What age are your kids? Mine are 1 and 4. I don't ask questions, I just read a couple of verses, explain to them (or rather him, the 4-year old) what it means, read a few more, explain and so on. Then we just close by saying a prayer somehow related to what we've read.

The only times I've asked questions is when we went through the 10 commandments.


----------



## jwithnell (Feb 3, 2010)

Yes, it would depend on the age of your kids. I recall our working on the Shorter Catechism in the evenings with our older kids and expecting the oldest to know the answer and to be able to explain it, preferably from scripture; the second oldest needed to learn the answer; and our youngest (at that time) mostly needed to know what was going on.

With our two little ones and our oldest one still at home, we read some scripture without questioning, although I freely _ask_ questions of my husband (things always jump to mind when I read or hear the scriptures) and feel that it helps show the kids that we should be engaged with the word. Sometimes my husband will ask specific questions to our "teenager," particularly when the text applies to something they've discussed or perhaps something from church. My husband also tries to incorporate what we've read into our prayers.


----------



## blhowes (Feb 3, 2010)

Christoffer said:


> What age are your kids? Mine are 1 and 4.


My boys are 14 and 19.


----------



## Jack K (Feb 3, 2010)

Our kids, ages 8 and 9, are allowed and encouraged to ask THEIR questions at the end and to make comments. They often do. I occasionally ask questions, but more often my wife or I will make comments. It seems good for the kids to see my wife and I engaging the Scriptures together and to know they're free to join in. I think if I made it more about me asking questions it might seem like a lesson, and I like that particular time to feel more relaxed.

I don't prepare ahead of time. But I often scan the passage I'm about to read and offer a quick recap of what we read yesterday before I start in.


----------



## blhowes (Feb 3, 2010)

jwithnell said:


> With our two little ones and our oldest one still at home, we read some scripture without questioning, although I freely _ask_ questions of my husband (things always jump to mind when I read or hear the scriptures) and feel that it helps show the kids that we should be engaged with the word.


I think you nailed it as to my reason for wanting to ask questions, to get them more engaged with the word. Rather than just reading a story about Jesus, for example, I'd like them to look at the who, what, when, where, and how of the story.


----------



## Andres (Feb 3, 2010)

Well I don't have any kids, so it's just me and my wife.

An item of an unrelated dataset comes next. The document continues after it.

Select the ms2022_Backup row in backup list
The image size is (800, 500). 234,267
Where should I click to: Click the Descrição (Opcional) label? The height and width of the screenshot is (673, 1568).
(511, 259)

I read and she listens and then after I just generally ask her what she thought or if anything came to her mind and that opens up discussion. Your kids are older, so perhaps you could go this route too. I don't think you neccessarily have to have a series of questions prepared beforehand to quiz them on, but I do think it's important that there be some discussion. I think discussion facilitates meditation so that you guys don't just breeze through a chapter or two and then forget about it ten minutes later.


----------



## jwithnell (Feb 3, 2010)

Given the age of your kids, I'd lead a discussion asking some leading questions and encouraging their questions.


----------